+++ Given data +++

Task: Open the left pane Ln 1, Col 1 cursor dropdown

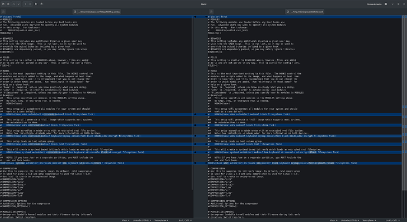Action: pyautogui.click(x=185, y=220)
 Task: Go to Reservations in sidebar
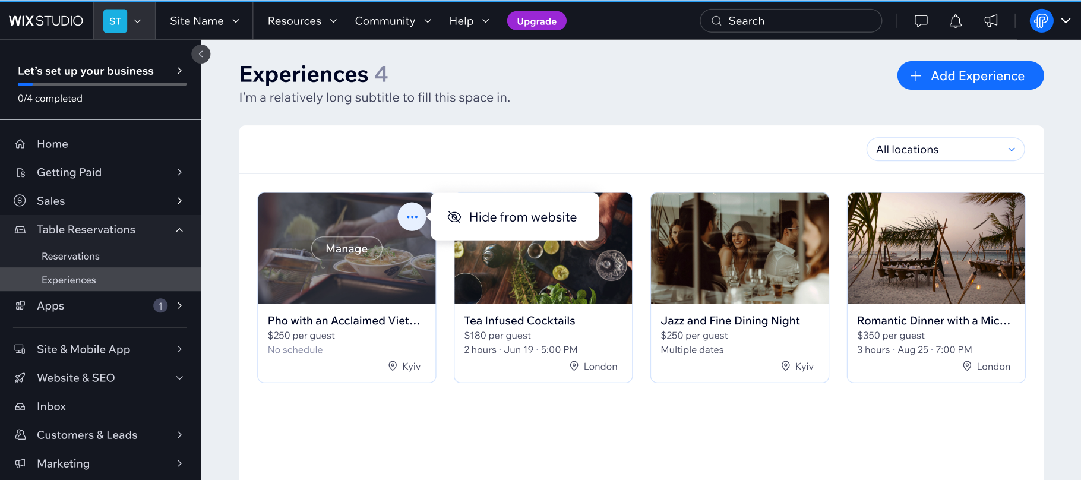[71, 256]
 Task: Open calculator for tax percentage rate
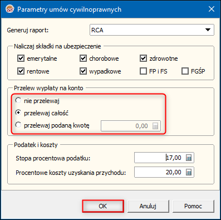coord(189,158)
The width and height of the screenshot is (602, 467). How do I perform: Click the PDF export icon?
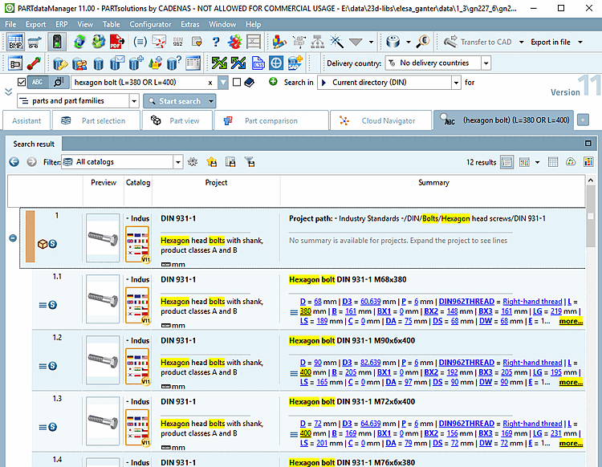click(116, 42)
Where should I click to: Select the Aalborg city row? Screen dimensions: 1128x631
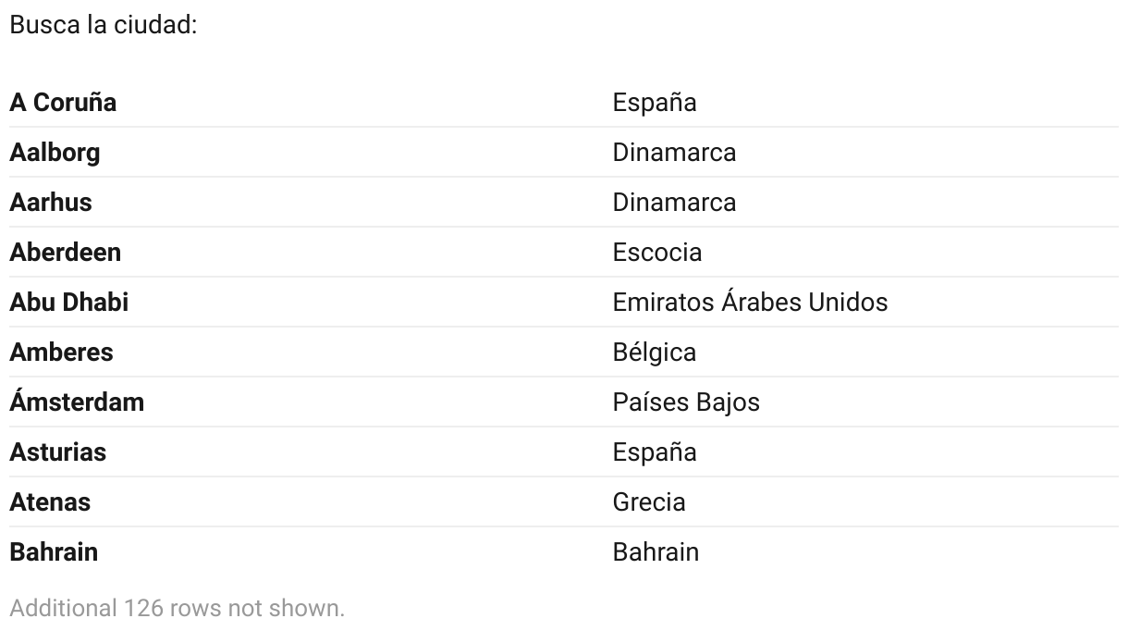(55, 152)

+++
+++ Given data +++

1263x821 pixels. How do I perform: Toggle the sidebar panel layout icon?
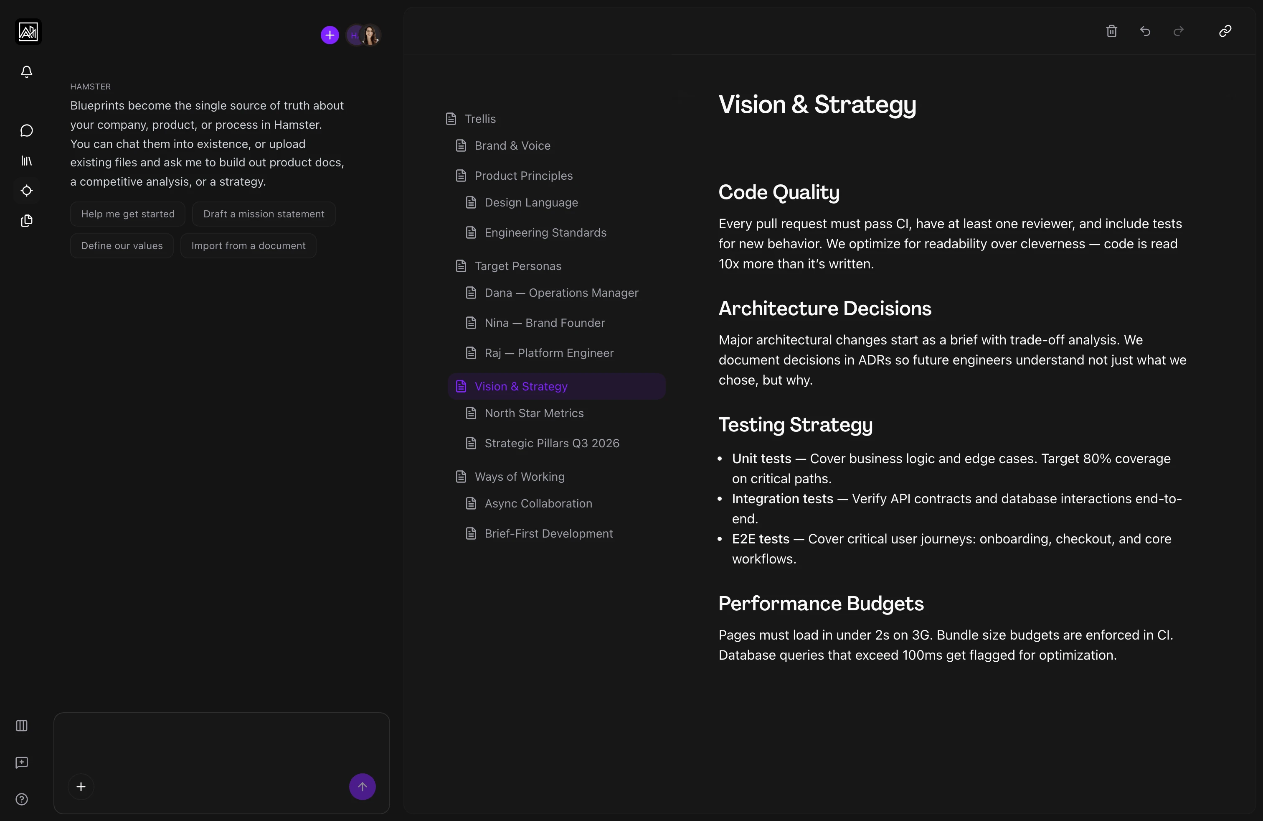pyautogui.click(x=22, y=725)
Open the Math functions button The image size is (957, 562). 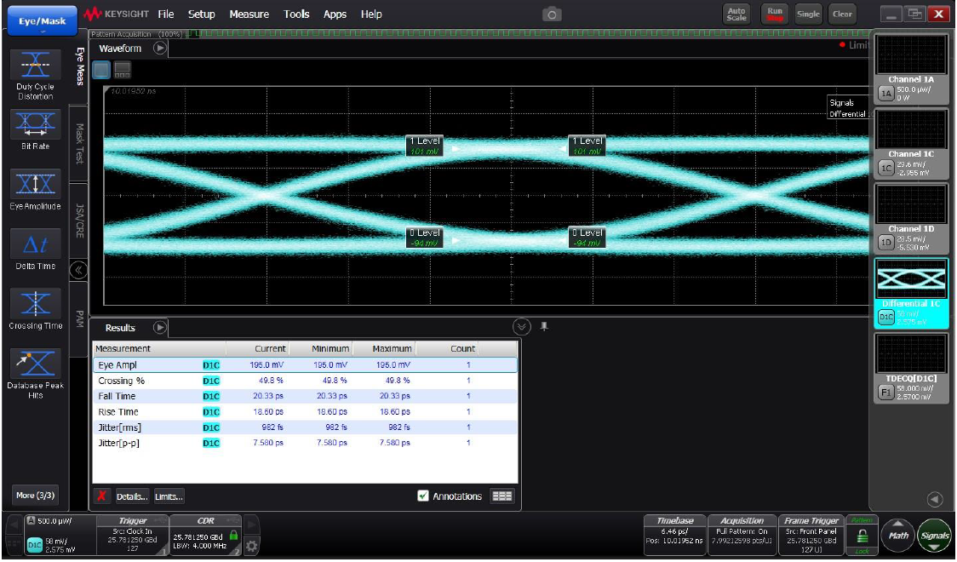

+++
+++ Given data +++

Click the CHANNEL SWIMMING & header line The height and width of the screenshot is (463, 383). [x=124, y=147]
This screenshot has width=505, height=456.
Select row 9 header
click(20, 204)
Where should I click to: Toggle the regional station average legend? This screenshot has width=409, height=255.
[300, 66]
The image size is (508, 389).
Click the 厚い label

+++

Task prompt ::
Return, unchanged, the run of lines above that opens with the line containing "This screenshot has width=505, height=456." and closes with the line containing "Click the 厚い label". Include both.

Reply ::
This screenshot has width=505, height=456.
Select row 9 header
click(20, 204)
Where should I click to: Toggle the regional station average legend? This screenshot has width=409, height=255.
[300, 66]
The image size is (508, 389).
Click the 厚い label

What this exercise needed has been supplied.